→ Text excerpt:
* * * *

Tag Archives: history of book conservation

What is a Conservation Binding?

The term “conservation binding” gets thrown around a lot. It certainly sounds different than just rebinding a book. But what does it really mean?

It is unknown who coined the term, and a google ngram search shows its use beginning in the 1960s, and peaking in the 1980s. It wouldn’t surprise me if it actually started in the 1950s in England. The 1980s were the peak of rebinding in book conservation, which resulted in many treatments that we would now consider too invasive. But the ethos then was to treat a book so that it would last 500 years. Of course, the correlation between the use of the term and making a conservation binding is not known.

* * * *

→ The data:
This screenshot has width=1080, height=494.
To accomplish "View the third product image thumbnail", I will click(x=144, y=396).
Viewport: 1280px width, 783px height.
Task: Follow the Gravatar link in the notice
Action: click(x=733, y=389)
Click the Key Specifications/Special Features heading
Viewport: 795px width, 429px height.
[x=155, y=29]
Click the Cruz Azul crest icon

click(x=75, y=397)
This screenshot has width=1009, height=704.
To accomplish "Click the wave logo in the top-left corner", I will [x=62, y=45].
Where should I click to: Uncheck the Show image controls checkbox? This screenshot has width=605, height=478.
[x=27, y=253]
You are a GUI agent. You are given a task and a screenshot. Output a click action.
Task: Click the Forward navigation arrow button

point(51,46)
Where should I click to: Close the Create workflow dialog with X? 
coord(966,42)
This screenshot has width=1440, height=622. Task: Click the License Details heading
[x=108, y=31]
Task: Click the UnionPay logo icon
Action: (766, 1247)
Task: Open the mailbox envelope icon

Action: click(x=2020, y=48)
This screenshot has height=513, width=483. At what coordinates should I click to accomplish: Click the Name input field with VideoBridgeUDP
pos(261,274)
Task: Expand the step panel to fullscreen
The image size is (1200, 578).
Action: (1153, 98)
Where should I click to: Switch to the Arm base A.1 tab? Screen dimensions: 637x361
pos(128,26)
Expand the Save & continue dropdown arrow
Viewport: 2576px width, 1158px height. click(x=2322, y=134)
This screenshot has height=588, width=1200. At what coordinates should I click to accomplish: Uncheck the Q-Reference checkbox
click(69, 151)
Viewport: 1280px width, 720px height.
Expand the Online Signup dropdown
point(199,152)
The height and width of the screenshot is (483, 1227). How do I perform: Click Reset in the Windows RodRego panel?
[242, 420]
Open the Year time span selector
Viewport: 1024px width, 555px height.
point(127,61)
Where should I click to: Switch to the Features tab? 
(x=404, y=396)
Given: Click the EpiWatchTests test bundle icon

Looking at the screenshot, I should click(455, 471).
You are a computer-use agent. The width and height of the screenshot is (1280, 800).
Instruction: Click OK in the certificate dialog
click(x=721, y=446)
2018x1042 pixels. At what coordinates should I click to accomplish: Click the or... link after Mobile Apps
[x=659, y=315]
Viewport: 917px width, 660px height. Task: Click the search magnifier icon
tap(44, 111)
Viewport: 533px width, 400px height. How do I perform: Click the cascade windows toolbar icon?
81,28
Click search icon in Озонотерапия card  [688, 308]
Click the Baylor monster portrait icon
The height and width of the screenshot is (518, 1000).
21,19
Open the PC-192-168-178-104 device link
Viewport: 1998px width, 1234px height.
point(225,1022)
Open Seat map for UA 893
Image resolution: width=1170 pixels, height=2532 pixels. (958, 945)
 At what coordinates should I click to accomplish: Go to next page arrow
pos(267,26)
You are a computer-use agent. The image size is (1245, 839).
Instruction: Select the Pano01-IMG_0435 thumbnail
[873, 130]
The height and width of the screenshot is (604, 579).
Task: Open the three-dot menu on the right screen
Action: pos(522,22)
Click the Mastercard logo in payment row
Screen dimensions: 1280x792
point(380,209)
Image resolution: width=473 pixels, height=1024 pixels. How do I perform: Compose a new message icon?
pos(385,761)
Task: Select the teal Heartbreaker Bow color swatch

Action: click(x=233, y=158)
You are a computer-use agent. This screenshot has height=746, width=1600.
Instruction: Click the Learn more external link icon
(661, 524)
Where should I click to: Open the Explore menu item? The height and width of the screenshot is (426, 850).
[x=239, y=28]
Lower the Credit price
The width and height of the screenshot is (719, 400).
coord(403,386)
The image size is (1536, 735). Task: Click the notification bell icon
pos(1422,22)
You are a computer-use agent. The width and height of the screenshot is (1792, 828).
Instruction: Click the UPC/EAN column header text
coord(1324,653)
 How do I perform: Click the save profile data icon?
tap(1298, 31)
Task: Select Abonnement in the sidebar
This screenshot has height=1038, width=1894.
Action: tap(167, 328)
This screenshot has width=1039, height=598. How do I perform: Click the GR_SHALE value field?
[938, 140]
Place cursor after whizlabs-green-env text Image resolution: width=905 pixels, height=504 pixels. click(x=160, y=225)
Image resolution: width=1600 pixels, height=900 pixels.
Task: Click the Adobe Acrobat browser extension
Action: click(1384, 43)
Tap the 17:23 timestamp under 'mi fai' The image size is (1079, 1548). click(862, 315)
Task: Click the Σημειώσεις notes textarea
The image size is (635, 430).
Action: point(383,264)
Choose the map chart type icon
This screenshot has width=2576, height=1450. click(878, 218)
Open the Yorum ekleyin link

* * * *

→ Exercise set:
1) Return every line of the listing that contains the word "Uncheck".
2) Write what comes next in the passage on conservation bindings above, starting after its last sentence.

→ Solved problems:
1)
Where should I click to: Uncheck the Show image controls checkbox? This screenshot has width=605, height=478.
This screenshot has height=588, width=1200. At what coordinates should I click to accomplish: Uncheck the Q-Reference checkbox

2)
Source: https://books.google.com/ngrams/graph?content=conservation+binding&case_insensitive=on&year_start=1900&year_end=2000&corpus=15&smoothing=3&share=&direct_url=t1%3B%2Cconservation%20binding%3B%2Cc0

The trouble is, it doesn’t have any agreed upon meaning, similar to the even more ubiquitous term “archival”. All the usual suspects for bookbinding terminology — Language of Bindings, Carter, Etherington, The Multilingual Bookbinding and Conservation Dictionary — don’t have an entry for conservation binding. In practice, it can simply mean a binding done by a conservator. And anyone can call themselves a conservator. Or it can often mean a reversible layer of paste and Japanese tissue on the spine of a fine binding. Or it can imply the use of durable and modern conversationally accepted materials (i.e. linen, handmade paper, tawed skin) incorporated into a binding, with minimal attention paid to decoration and finishing.

So here is my first stab at a definition:

A conservation binding is a rebinding that is structurally similar and aesthetically sympathetic to the time the text was printed. It is durable, easily reversible, non-damaging and alters the original binding materials as little as possible. It does not fool someone into thinking it is an original binding, though it is harmonious with actual historic bindings.

Waters Rising

Shelia Water’s Waters Rising, an epistolary record of the 1966 Florence flood, has just been published. I ordered a copy through The Legacy Press, and I am eagerly looking forward to reading it. What better way to commemorate the 50th anniversary of, arguably, the defining event in 20th century book conservation?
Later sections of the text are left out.